On day 3, all H2N3- and H13N6-infected birds had pulmonary lesions that were similar in their nature and distribution to those on day 1. In addition, infiltration of lymphocytes in interlobular septa was now also involving the walls of small blood vessels; the pulmonary lobules were more cellular as a result of hypertrophy of epithelial cells of air capillaries and infiltration of macrophages and lymphocytes; the epithelium lining several parabronchial lumens was hypertrophic and also hyperplastic; and the mesenchyma surrounding the IPPB and secondary bronchi was more edematous. In some instances, hypertrophy and hyperplasia of the parabronchial epithelium and infiltration of inflammatory cells in surrounding interatrial septa had led to complete obstruction of parabronchial lumens (Fig. 5). Exudate, edema fluid, and cellular debris were now present in the lumens of parabronchi and, to a lesser extent, secondary bronchi in some birds.
On day 6, pulmonary lesions in all infected birds had regressed, and on day 17, the only pulmonary lesions consisted of mild multifocal interlobular and peribronchial lymphoid hyperplasia in the lateral region of the organ in 2 of 4 H2N3-infected birds and 3 of 4 H13N6-infected birds.
No pulmonary lesions were seen in 3 of 4 control birds. One of 2 control birds euthanized on day 3 had pulmonary changes similar to, but milder than, those in experimental birds and confined to a narrow band of tissue along the lateral border of the organ. This was not the control bird from which AI virus was identified in a pharyngeal swab by RRT-PCR.
Immunohistochemical Findings
Cells positive for AI virus nucleoprotein by IHC were confined to the lungs, air sacs, intestinal tract, and cloacal bursa of infected birds (Table 2). All control birds were negative. On day 1, the lungs of all 4 H2N3-infected birds and of 2 of 4 H13N6-infected birds contained many positive cells that were confined to the region of the lung, showing evidence of inflammation in the corresponding HE section. Most of these cells were within pulmonary lobules and seemed to involve the epithelium of air capillaries (Fig. 4b). A few positive cells could also be found in the epithelium lining some parabronchial lumens (Fig. 6). In 1 H13N6-infected bird, the epithelium of secondary bronchi adjacent to the affected region of the pulmonary parenchyma contained numerous positive cells as well. The air sacs of 2 of 4 H2N3-infected birds and of 2 of 4 H13N6-infected birds were positive, but with only a very few positive cells scattered along the surface epithelium. The intestinal tract of 1 of 4 H2N6-infected birds was positive, with most segments of intestine examined containing many positive villous epithelial cells. These cells could be found at all levels of individual villi, from their base to their tip, but tended to predominate at their tip; bright red precipitate, either in particulate form or as positively staining nuclei of mononuclear cells of undetermined identity, could also be found occasionally within the lamina propria adjacent to the positive epithelial cells.

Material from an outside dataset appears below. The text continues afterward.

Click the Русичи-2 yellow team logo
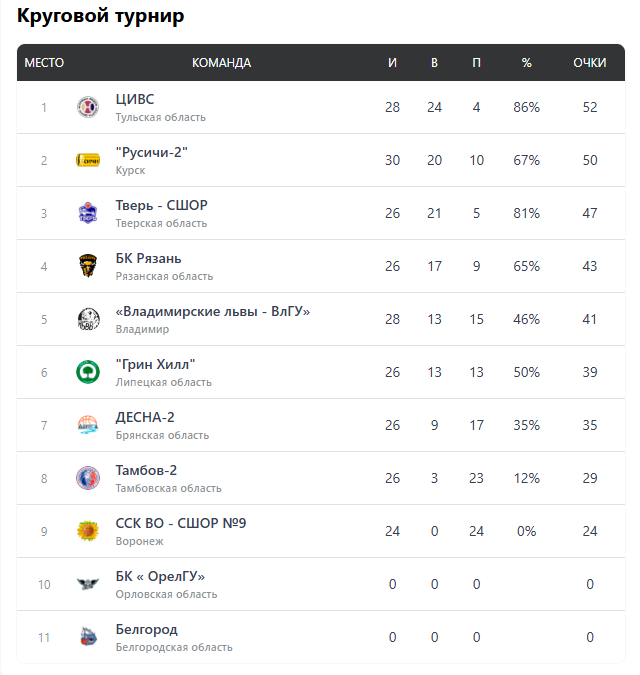Screen dimensions: 640x675 88,160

Detection by Immunohistochemistry, Based on a Monoclonal Antibody Against the Viral Nucleoprotein, of 2 Subtypes of Low-Pathogenicity Avian Influenza (LPAI) Virus in Tissues of Mallard Ducks Experimentally Inoculated via the Trachea and Esophagus on Day 0.
A tissue was considered positive for the virus even if only 1 or a very few cells showed distinct staining of their nucleus. (Other tissues examined [brain, nasal ethmoid, pharyngeal mucosa, trachea, primary bronchus, esophagus, proventriculus, spleen, liver, gall bladder, pancreas, kidney, adrenal, gonad, oviduct] were negative. All tissues of 2 control birds euthanized on day 3 and of 2 other control birds euthanized on day 6 were also negative.)
aBased on sections taken from duodenum to colon.
bOut of 3 birds; in some males, the bursa had regressed markedly and was lost in the trimming process.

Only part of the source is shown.